Edyta Paczkowska1, Magda Kucia, Dorota Koziarska, Maciej Halasa, Krzysztof Safranow, Marek Masiuk, Anna Karbicka, Marta Nowik, Przemyslaw Nowacki, Mariusz Z Ratajczak, Boguslaw Machalinski.   

Abstract

BACKGROUND AND
PURPOSE: In a murine model of stroke, we identified a population of very small embryonic-like (VSEL) stem cells (SCs) in adult murine bone marrow that could be mobilized into peripheral blood (PB). This raised the question of whether a similar population of cells is mobilized in human stroke patients.
METHODS: We evaluated a number of cells that corresponded to VSEL SCs in the PB of 44 stroke patients and 22 age-matched controls. After each patient's stroke, PB samples were harvested during the first 24 hours, on day +3, and on day +7 and then compared with normal controls. The circulating human cells with the phenotype of VSEL SCs were evaluated in PB by real-time quantitative polymerase chain reaction, fluorescence-activated cell sorting analysis, and direct immunofluorescence staining.
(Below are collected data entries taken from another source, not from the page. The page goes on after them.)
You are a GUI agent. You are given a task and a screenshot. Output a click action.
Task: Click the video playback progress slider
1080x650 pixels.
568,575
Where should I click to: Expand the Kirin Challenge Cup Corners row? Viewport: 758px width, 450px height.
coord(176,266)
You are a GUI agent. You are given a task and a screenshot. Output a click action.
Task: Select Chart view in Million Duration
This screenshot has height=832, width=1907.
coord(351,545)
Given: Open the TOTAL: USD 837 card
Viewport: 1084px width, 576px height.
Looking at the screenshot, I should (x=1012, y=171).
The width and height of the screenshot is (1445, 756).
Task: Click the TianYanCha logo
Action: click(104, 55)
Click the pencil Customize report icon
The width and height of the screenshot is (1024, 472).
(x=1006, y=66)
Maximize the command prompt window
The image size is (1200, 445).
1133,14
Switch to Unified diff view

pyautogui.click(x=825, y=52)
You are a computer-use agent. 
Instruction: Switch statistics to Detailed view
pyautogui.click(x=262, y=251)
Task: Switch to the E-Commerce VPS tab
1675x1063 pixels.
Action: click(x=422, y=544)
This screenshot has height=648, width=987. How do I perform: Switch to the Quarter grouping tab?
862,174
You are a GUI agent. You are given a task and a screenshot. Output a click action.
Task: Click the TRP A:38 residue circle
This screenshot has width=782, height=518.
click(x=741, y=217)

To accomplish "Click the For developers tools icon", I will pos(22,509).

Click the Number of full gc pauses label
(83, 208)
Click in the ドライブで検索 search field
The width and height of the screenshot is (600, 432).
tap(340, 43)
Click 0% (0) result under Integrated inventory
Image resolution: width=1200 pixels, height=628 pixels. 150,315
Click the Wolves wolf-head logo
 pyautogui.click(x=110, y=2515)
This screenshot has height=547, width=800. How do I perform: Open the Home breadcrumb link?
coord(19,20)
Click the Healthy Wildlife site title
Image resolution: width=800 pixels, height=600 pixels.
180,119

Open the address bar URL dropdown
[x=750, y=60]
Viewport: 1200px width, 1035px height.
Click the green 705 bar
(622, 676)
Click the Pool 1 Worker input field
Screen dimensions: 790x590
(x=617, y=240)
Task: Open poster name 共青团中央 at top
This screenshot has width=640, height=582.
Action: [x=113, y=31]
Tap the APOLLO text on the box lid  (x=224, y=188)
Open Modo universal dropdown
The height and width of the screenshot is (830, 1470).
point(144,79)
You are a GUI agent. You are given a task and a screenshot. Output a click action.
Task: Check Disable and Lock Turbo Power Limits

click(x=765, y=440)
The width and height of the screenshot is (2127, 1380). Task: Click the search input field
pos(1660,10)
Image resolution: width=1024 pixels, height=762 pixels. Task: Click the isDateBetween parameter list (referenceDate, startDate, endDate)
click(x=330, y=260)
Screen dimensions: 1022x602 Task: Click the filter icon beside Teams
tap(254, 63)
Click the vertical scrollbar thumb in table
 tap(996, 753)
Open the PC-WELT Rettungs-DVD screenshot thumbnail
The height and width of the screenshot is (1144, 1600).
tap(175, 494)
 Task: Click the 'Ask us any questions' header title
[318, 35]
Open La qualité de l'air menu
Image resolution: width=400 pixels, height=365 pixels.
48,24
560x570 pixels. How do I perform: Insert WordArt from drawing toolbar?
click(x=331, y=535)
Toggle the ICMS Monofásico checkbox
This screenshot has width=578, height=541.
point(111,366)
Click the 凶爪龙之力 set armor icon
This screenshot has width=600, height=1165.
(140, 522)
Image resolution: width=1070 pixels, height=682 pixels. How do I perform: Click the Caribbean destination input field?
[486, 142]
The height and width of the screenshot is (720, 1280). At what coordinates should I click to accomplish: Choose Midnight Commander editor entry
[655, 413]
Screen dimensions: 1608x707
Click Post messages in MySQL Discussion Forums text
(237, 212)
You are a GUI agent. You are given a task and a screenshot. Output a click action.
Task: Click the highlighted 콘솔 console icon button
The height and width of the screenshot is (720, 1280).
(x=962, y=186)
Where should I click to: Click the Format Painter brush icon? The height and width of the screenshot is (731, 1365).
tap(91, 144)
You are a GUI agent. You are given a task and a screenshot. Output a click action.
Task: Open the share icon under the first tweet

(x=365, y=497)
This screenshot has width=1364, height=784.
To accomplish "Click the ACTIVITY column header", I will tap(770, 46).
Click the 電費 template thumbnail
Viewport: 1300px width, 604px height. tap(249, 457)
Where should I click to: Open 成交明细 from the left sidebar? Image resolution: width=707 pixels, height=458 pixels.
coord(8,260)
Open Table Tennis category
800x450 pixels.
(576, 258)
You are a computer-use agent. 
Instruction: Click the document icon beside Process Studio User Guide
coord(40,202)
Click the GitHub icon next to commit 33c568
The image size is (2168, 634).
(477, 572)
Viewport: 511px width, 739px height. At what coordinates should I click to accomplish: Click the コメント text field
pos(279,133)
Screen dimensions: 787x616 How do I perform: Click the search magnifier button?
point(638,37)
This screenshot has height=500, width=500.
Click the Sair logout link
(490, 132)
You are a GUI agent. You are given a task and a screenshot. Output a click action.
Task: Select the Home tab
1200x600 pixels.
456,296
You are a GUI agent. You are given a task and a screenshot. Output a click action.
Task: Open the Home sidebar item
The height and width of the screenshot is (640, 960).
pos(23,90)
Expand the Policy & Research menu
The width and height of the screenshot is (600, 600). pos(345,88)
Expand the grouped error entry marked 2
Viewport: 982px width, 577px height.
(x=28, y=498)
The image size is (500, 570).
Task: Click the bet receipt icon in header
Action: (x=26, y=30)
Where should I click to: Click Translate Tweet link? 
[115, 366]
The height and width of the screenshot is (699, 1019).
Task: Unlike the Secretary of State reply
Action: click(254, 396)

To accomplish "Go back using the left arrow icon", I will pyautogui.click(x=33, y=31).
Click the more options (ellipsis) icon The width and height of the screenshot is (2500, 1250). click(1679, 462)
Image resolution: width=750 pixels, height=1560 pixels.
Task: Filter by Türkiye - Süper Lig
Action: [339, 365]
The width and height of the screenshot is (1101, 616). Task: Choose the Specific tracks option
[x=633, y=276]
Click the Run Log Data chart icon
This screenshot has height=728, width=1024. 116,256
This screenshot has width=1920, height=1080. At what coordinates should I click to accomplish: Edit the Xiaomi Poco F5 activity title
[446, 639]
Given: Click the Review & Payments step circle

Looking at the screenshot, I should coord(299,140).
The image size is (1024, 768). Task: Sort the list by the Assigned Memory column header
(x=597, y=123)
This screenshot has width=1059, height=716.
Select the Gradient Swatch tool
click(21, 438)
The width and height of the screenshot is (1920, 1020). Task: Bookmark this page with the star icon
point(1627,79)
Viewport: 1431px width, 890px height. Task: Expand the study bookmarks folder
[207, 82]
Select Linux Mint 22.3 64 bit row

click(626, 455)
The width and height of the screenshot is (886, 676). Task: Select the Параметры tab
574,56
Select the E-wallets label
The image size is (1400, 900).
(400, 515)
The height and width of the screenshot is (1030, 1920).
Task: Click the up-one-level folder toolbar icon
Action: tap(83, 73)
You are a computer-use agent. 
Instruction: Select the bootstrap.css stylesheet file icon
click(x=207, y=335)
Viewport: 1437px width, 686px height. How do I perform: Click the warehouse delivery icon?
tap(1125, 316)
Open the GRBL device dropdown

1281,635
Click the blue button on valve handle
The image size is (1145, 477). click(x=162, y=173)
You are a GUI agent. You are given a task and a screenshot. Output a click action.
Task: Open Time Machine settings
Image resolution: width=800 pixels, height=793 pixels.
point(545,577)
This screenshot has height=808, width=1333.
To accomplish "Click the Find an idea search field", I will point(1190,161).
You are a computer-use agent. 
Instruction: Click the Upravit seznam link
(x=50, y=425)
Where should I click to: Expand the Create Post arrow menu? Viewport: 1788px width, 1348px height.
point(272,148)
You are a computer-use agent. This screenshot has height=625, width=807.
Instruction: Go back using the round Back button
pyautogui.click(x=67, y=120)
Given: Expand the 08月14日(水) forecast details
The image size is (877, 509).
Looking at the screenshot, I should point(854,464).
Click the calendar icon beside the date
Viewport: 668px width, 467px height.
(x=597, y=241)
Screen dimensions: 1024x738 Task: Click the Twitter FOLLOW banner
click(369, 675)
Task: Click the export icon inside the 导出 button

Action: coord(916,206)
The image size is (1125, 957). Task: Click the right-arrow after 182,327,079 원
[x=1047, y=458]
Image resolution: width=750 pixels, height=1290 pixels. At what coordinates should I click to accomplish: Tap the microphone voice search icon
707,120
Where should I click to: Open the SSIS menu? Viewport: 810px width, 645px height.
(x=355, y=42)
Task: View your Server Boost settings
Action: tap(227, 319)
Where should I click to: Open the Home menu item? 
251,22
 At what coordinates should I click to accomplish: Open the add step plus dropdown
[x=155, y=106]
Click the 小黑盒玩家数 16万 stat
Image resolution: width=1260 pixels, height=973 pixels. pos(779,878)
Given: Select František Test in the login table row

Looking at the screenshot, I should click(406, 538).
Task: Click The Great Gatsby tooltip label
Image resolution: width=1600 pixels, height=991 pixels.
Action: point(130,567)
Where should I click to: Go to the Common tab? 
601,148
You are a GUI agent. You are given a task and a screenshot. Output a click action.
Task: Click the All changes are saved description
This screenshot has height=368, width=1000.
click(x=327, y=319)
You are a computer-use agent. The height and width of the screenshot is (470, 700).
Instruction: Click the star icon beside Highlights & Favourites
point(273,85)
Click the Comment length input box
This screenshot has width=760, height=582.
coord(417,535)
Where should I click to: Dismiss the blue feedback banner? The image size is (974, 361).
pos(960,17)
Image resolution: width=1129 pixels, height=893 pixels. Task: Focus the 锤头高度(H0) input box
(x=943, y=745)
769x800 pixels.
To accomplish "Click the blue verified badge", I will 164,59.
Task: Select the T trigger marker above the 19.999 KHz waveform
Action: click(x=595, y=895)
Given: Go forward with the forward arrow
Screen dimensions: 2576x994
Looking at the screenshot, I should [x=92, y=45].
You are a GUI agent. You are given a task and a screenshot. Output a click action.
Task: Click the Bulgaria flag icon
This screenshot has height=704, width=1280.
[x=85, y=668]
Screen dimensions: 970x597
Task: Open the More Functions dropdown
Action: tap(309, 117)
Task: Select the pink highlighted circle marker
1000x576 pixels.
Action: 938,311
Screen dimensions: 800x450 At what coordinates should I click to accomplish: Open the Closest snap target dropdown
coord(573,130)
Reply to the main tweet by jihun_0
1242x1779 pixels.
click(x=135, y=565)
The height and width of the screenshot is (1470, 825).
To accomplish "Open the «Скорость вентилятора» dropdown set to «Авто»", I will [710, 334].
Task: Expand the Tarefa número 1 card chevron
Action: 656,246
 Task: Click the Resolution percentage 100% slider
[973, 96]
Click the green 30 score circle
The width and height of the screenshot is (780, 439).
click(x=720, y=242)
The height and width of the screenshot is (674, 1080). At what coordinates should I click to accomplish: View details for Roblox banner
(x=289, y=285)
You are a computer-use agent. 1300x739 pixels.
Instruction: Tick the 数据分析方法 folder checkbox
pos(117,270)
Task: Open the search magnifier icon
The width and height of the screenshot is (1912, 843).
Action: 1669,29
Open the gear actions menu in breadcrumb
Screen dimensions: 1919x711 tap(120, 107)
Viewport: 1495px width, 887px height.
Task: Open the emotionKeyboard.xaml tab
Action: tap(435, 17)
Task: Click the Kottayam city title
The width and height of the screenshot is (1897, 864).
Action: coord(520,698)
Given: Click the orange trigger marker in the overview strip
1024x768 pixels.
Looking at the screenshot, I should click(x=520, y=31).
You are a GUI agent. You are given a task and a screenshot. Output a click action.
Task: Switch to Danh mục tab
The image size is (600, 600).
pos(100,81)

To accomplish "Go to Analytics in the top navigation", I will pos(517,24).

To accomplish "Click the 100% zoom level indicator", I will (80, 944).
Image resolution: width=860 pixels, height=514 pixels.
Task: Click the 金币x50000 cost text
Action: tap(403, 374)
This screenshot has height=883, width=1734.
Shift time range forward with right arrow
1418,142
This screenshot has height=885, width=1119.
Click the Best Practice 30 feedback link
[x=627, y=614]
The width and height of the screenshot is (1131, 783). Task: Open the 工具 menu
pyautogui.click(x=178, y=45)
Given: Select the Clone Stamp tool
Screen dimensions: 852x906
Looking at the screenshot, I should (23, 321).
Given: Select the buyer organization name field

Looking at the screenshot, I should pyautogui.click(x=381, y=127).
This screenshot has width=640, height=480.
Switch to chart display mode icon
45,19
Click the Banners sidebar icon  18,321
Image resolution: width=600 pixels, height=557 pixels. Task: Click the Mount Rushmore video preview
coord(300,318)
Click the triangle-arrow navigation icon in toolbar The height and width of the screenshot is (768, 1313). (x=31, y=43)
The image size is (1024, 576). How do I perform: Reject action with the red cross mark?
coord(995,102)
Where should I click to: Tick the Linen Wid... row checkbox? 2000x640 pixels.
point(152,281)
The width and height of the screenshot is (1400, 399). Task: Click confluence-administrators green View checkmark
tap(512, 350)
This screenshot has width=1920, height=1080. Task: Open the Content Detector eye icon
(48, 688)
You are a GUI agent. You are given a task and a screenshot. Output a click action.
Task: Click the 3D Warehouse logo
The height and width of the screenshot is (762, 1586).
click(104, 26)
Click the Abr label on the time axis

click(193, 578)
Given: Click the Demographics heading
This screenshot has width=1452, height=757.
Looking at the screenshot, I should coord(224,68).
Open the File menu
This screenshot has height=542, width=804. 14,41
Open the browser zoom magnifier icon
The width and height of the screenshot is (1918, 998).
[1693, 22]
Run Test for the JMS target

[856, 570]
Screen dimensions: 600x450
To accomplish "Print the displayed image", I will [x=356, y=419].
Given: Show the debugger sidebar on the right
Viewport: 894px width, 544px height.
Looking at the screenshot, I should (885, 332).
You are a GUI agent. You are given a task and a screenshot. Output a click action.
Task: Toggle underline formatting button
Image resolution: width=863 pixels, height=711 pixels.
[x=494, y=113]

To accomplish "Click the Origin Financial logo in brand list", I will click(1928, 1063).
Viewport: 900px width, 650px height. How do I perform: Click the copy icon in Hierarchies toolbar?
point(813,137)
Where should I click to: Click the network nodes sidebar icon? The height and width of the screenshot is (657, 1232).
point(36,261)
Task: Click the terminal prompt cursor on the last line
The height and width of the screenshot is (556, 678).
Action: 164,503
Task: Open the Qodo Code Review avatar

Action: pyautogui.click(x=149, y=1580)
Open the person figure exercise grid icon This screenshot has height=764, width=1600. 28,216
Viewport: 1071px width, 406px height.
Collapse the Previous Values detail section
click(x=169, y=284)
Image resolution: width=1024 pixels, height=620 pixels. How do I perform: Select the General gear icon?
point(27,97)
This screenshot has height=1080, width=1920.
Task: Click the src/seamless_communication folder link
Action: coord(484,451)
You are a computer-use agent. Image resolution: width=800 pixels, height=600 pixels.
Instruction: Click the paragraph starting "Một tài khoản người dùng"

In parallel, we also measured the serum concentration of stromal derived factor-1 by ELISA.
RESULTS: In stroke patients, we found an increase in the number of circulating cells expressing SC-associated antigens, such as CD133, CD34, and CXCR4. More important, we found an increase in the number of circulating primitive cells expressing the VSEL phenotype (CXCR4(+)lin(-)CD45(-) small cells), mRNA for Octamer-4 and Nanog, and Octamer-4 protein. All changes were accompanied by an increased serum concentration of stromal derived factor-1. Additionally, we found a positive correlation between stroke extensiveness, stromal derived factor-1 concentration in serum, and the number of CXCR4(+) VSEL SCs circulating in the PB.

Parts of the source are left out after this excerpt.